Todays web development is mostly strictly divided into frontend development and backend development. The frontend (HTML, JS, CSS) communicates with the backend via clearly defined (restful) APIs. The backend development is done on a Java server or any kind of other server runtime (PHP, .NET, SAP R/3, ...). When testing our frontend applications we face two problems.
- To test the complete functionality we need to run the application on a server that is accessible via http. The file protocol is not sufficient for all use cases
- We need to call our backend functionality via XHR (Ajax). If our backend is not running on the same server as the frontend we run into the SOP problem.
This node.js script solves both problems.
- It starts a node.js server that provides our static frontend files via http.
- It proxies the calls to our backend system so that the functions can be called as local functions in our JS files.
You only have to download the static_server.js file to your project directory that contains your webapp (frontend) files.

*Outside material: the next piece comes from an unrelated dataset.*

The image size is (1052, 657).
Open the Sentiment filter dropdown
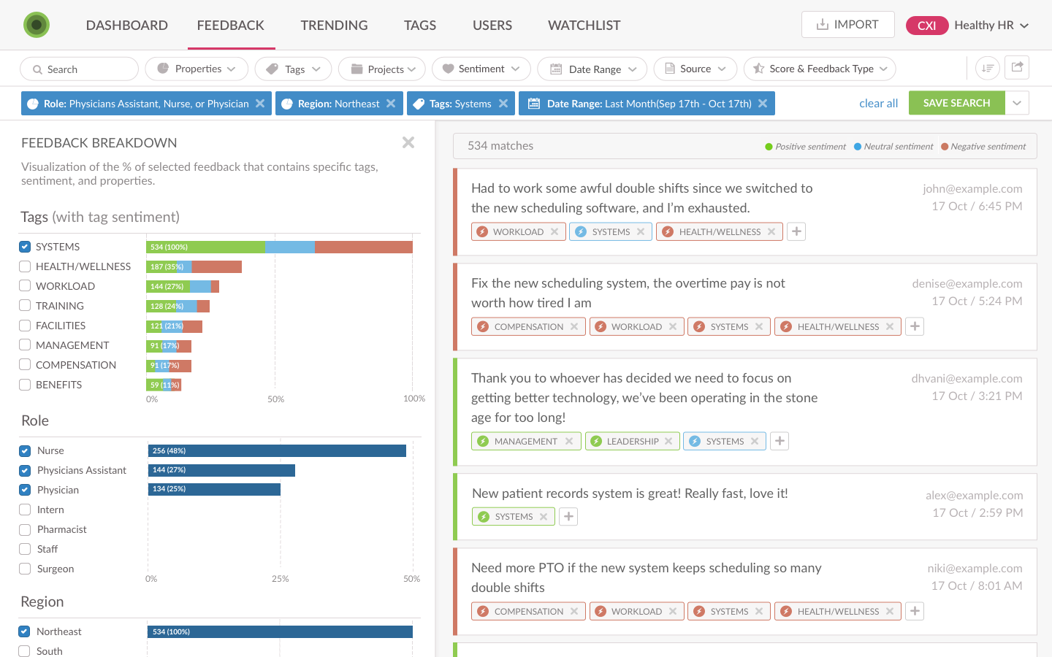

To use this script you simply have to adjust the following two lines of this script
///////////////////////////////////////////////////////////////////////////
// Adjust this settings to your needs for proxying the backend requests //
///////////////////////////////////////////////////////////////////////////
proxy_cfg = {
// the prefix you use to call your backend functions via the proxy server
prefix: "/proxy/",
// the host of your backend server
host: "services.odata.org",
// port of your backend server
port: ""
};
Field | Description |
---|---|
prefix | The prefix you use in your frontend application to mark a request as backend request that has to be proxied |
host | The hostname of your backend server. |
port | The port that your backend service is running on. If you use standard port 80 leave it blank |
To execute the script just run
node static_server.js
or
node static_server.js 8080
if you don't want to run on the standard port 8888
I basically copied the static_server.js from Ryan Florence's github repositiory and enhanced it.